The El Salvadorian fixation with arms and private security agencies is rooted in real problems, but some say adding more armed guards to the country won’t resolve the bloodshed. The most densely populated country in the mainland Americas, El Salvador has been rocked by civil war in the 80s, recent natural disasters, crippling poverty and intense gang warfare. It has the second highest murder rate in the world, estimated at 11 to 17 murders per day in 2011 for the country of just over 6 million people. Citizens attribute the ongoing violence to gangs and corruption, but the subsequent obsession with armed security guards has not helped lower the murder rate.
More Bilateral Support Needed
The United States has been open about not supporting the gang truce, even in the face of its apparent initial success. Although the U.S. government has pledged more than $91 million to fund security programs in El Salvador, none of the funds are to be used for programs related to the gang truce. The money is part of the 2011 bilateral Association for Growth agreement, and is slated to be used for improving the clogged judicial system and for anti gang-recruitment strategies. The U.S. has also labeled the Mara gang as a transnational criminal organization since the truce came into effect. Mijango says the lack of U.S. support is simply undermining the truce.

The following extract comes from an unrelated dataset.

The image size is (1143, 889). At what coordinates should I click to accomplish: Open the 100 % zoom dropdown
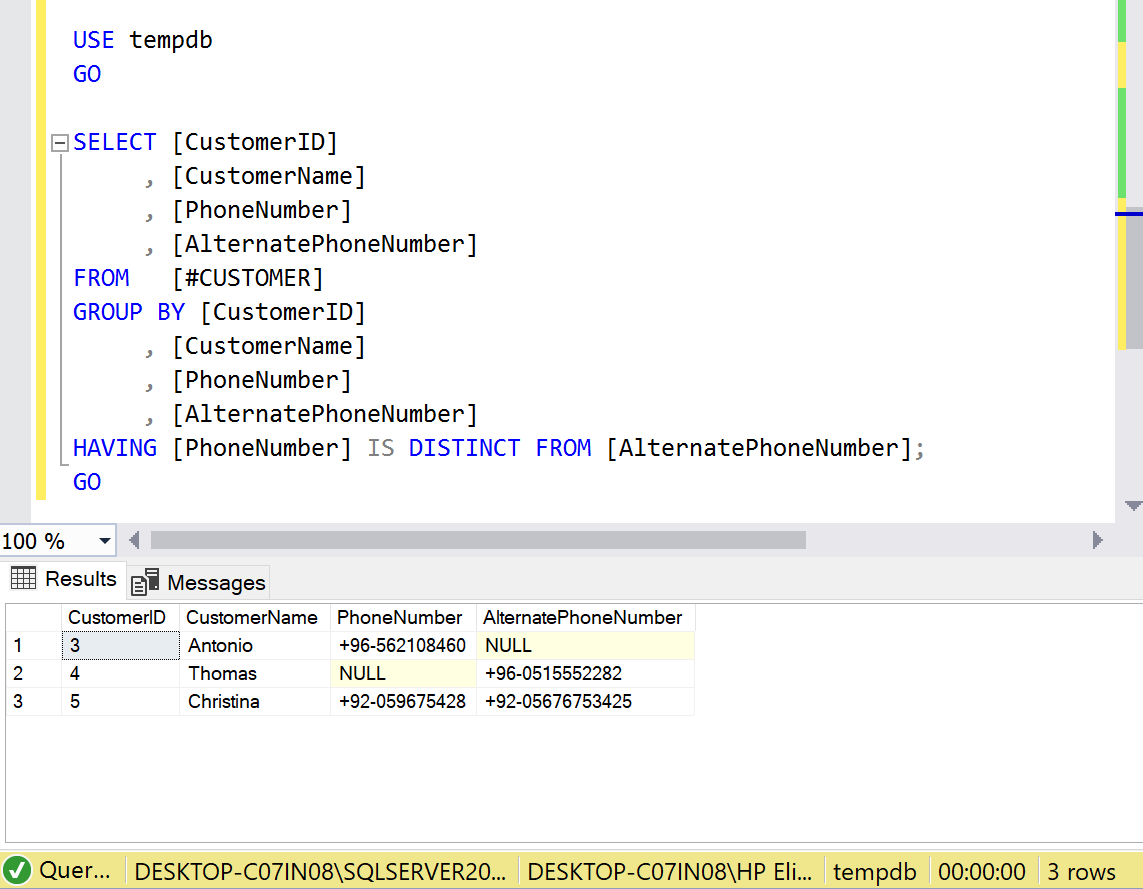tap(105, 541)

“We are taking responsibility for the violence that developed in the U.S.,” said Mijango. “If the U.S. doesn’t want to help us, than at least don’t harm the process. We are trying to fix our own problem.”
Mijango says the truce needs support – both financial and social – to help with gang rehabilitation programs and to allow former gang members back into a society that shuns them. He estimates there are about 60,000 Mara gang members in El Salvador, with about 10,000 in overcrowded jails, and there is an urgent demand for rehabilitation programs.

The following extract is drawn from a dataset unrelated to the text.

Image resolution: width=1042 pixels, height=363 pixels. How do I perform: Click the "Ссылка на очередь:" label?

He points out that those most suited to helping decide how to help gang members re-enter society are gang members themselves involved in the truce, but that they are cut off from funding from the U.S. He says the U.S. government should take responsibility for the spread of the gangs in El Salvador, since they were born in Southern California in the 60s and 70s. The gangs spread to Central America after tens of thousands of gang members and criminals were deported back to war-torn El Salvador starting in the late 80s and early 90s. Mijango says about 30,000 people are deported to El Salvador from the U.S. annually, most of whom are criminals.

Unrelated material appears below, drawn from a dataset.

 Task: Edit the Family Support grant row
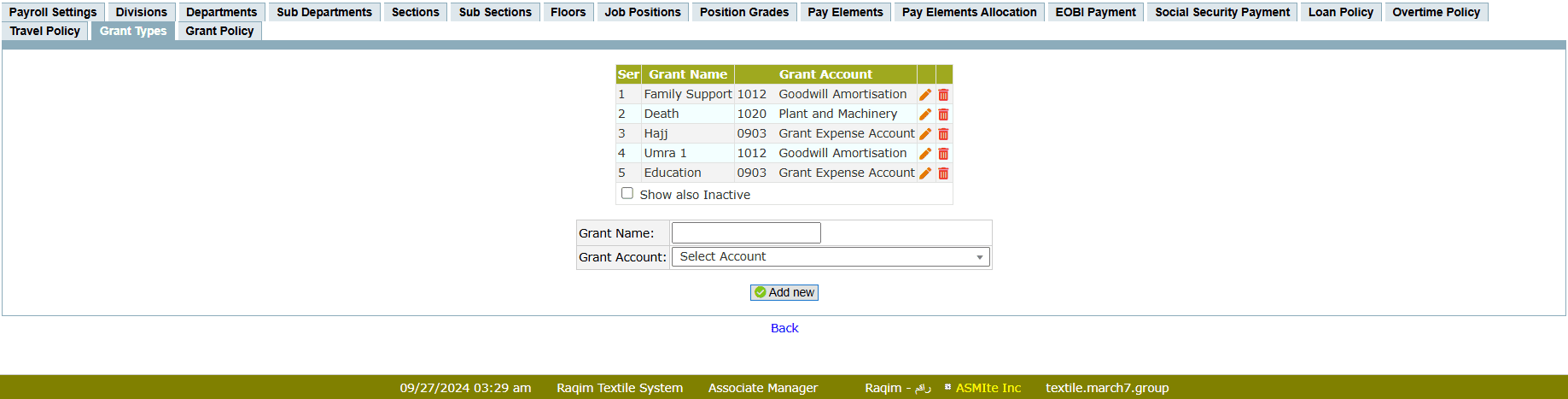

One of those deported criminals who joined the Mara gang in Los Angles is Beto, a 43-year-old Mara leader. Beto (a pseudonym) moved to Los Angeles with his family when he was 9 years old, and was recruited into the Mara gang when he was 12. He now has teenage children living in LA, but since he was deported in 2002 he hasn’t been allowed back. Beto says he agreed to help facilitate the gang truce when he was in jail in El Salvador in March 2012.
“The peacemaking process is not easy. We understand that our country is in chaos. Why? Because of us. And we understand we need a change,” said Beto, who unlike fellow gang members famous for their extensive facial tattoos, just has a small “Mara” tattoo on his forearm.
“We understand that our country is in chaos. Why? Because of us. And we understand we need a change,” said Beto, Mara gang leader.
“We turned in our guns. We stopped recruiting. The murders fell to 4 a day from 17.” He says the increase in murders is a way for critics to discredit the truce but as far as he knows, the gangs are upholding their end of the deal. “For a gang member, your word is the most valuable thing you have. It comes first. If you say you won’t do it, you don’t do it.”
Big Crime is Big Money
Beto says people with influence, including Salvadoran and U.S. politicians as well as those who make money off the security industry, don’t want to see the truce succeed. “The security industry makes a lot of money; people make money off the violence. Guns are everywhere.”
He says the rumor that the gangs turned in nonworking guns is false, and that more than 80 percent of the arms turned in were viable. Beto points out that since the gangs turned over their arms, the security forces are now the most armed entities in the country, along with the police.
Beto attributes the upswing in homicides, which critics point to as a signal that the truce has failed, to increased fighting among smaller gangs such as La Mirada and La Maquina, who are not part of the truce, and to youth who claim to be part of the Mara and Barrio 18 gangs but are not. He also says the security industry is arming the smaller gangs and paying them to keep antagonizing the Mara and Barrio 18 gangs. Another criticism of the truce is that the peace facilitators are still in the gangs. Beto believes remaining in the gang is essential to facilitating the truce, and that if they are out of the gang, they can’t intervene. “How do we tell the thousands of gang members what to do if we are apart from them?”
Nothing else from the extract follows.